Time was also wasted fighting specious arguments and related casuistry of an altogether different sort. Perfectly suited for the rubbish bin are all of the following claims that we debated, tirelessly and perhaps needlessly. Some of them are utterly perverse conceptions, others are illogical beyond repair.
- HTS is about saving lives.
- We can make warfare more humane.
- If you want to help Afghans, you should join HTS.
- Being critical of war and imperialism, must mean knowing a lot about the military, so the best thing to do is to first enlist in the military and study it as an insider.
- You can’t criticize war unless you have personally fought in one.
- If you want to change the world you have to join the ranks of those who don’t want you to change anything.
- The greatest impact anthropologists can have on policy is to be hired by a private military contractor, because Pentagon and White House policies are usually only set after close consultation with the lower ranks of employees.
- For anthropology to be relevant to the world, it must be relevant to U.S. warfare.
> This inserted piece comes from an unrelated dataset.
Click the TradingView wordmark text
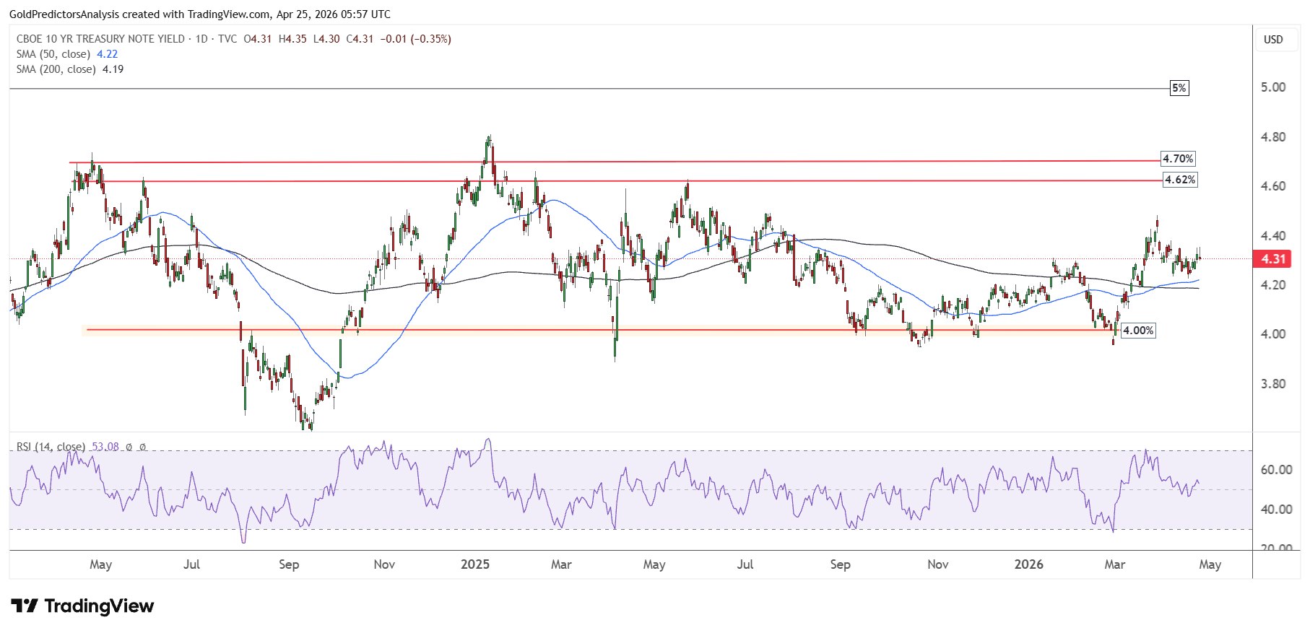Image resolution: width=1310 pixels, height=633 pixels. point(99,606)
- HTS research is ethical.
- Criticisms of military anthropology are just ideological and polemical–defenses of work at the service of the national security state are objective and scientific.
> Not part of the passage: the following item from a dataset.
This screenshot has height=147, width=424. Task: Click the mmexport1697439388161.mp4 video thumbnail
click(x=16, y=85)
- If you don’t support U.S. goals, it must mean you are an Al Qaeda terrorist sympathizer.
- Denunciations of the wars in Iraq and Afghanistan are too “moralistic,” “indignant,” and “self-righteous.”
- When fighting pure evil abroad, we need more nuanced and balanced perspectives on our own actions and ideology (only our actions and ideology, because there is “no moral equivalence” here).
- Serving the public as an intellectual, means serving the state.
The Real Ends of the Debate
Stemming from the above, and this is not a new realization of mine, I came to the hypothesis that the real purpose of programs such as HTS, of the wider state and corporate militarization of the academy, and the periodic mass denunciation and expulsion of critical scholars (such as Ward Churchill, but there are many others, especially in the U.S.) was that of domesticating academics. Critical academics, usually painted as demagogic radicals seeking to harm “the nation,” were perceived by many right wing elements as having gone wild, cast as taking over the university (hence incessant calls to “take back the university”), and in need of severe punishment for exercising both their rights to free speech as citizens, and their right to academic freedom as professors. The militarization of anthropology could thus be seen as part of a wider project of pacification, a form of domestic counterinsurgency that was not “kinetic” but could certainly be coercive, illegitimate, and sometimes illegal. “Science,” like science back in the good old days of the mid-1800s, meant work done to uphold established interests and the position of the dominant class–deviance was “ideology.”
Given that the dominant interests at work have neither disappeared, nor surrendered, we can expect many more rounds in this fight.